15. The hardest thing to accept about my new reality has been: That my body is often incapable of doing what my heart and mind want to accomplish.
16. Something I never thought I could do with my illness that I did was: Talk about it so openly. I even started a blog on the topic!
17. The commercials about my illness: Are infuriating. Most actors in them are 50+, though women in their 30s, like me, are the most likely RA sufferers. Commercials also imply greater remission rates than patients actually realize.
18. Something I really miss doing since I was diagnosed is: Having the energy to fully enjoy life with my partner and son. I cherish every second I have with them.
19. It was really hard to have to give up: Knowing how I’d feel tomorrow.

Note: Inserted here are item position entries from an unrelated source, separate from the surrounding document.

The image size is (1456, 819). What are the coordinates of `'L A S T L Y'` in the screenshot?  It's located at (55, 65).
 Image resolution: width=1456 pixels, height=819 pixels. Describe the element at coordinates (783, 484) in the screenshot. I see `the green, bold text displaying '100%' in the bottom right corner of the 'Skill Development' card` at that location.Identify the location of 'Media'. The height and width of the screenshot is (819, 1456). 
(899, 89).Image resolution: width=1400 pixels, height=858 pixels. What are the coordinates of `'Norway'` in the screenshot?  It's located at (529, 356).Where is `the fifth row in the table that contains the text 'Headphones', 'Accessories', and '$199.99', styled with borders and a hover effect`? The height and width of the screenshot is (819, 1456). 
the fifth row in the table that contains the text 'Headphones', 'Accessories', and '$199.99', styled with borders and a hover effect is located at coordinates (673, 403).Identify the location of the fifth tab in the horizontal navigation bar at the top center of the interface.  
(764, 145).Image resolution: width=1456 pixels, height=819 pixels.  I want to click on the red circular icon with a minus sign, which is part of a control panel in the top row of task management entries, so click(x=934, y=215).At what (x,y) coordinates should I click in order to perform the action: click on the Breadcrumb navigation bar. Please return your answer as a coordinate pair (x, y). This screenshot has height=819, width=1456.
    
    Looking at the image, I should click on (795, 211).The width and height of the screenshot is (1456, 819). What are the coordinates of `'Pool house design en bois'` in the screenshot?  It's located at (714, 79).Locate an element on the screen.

Oh, and bread. 🙂
20. A new hobby I have taken up since my diagnosis is: Meditation.
21. If I could have one day of feeling normal again I would: See #18.
22. My illness has taught me: To be happy with today, no matter what it looks like. I no longer wait for some event in the future to make me happy. I look at my many blessings today, and focus my on those. I am happy and at peace every day.
23. Want to know a secret? One thing people say that gets under my skin is: When people equate their grandmother’s osteoarthritis in her wrist to my autoimmune disease.
24. But I love it when people: Ask about my illness, and genuinely want to learn more about the disease, or about me.
25. My favorite motto, scripture, quote that gets me through tough times is: “Peace is the result of retraining your mind to process life as it is, rather than as you think it should be.” – Wayne W. Dyer
26. When someone is diagnosed I’d like to tell them: That they’re not alone. There are fantastic bloggers out there, amazing resource sites full of information, and great communities where you can learn and connect with wonderful people who will help you through the shock of the initial diagnosis. You’ll find your own strength as you go, and this virtual community can help in so many ways. I lean on and learn a ton from them.
27. Something that has surprised me about living with an illness is: As they’ve made me weaker physically, my illnesses have made me stronger mentally. As a result of dealing with serious chronic illness, I have far more courage of my convictions in all aspects of my life.
28. The nicest thing someone did for me when I wasn’t feeling well was: Seeing me, and not just my illnesses. Despite my wheelchair/rollator/cane/limp, I am the same person, and it can be easy to forget that. Those closest to me have not.
29. I’m involved with Invisible Illness Week because: Awareness is necessary. So many suffer with invisible illnesses, and many are misunderstood, underfunded, and in need of both for research and new therapies.
30. The fact that you read this list makes me feel: So grateful. Thank you for taking the time, and for your support of Invisible Illness Week!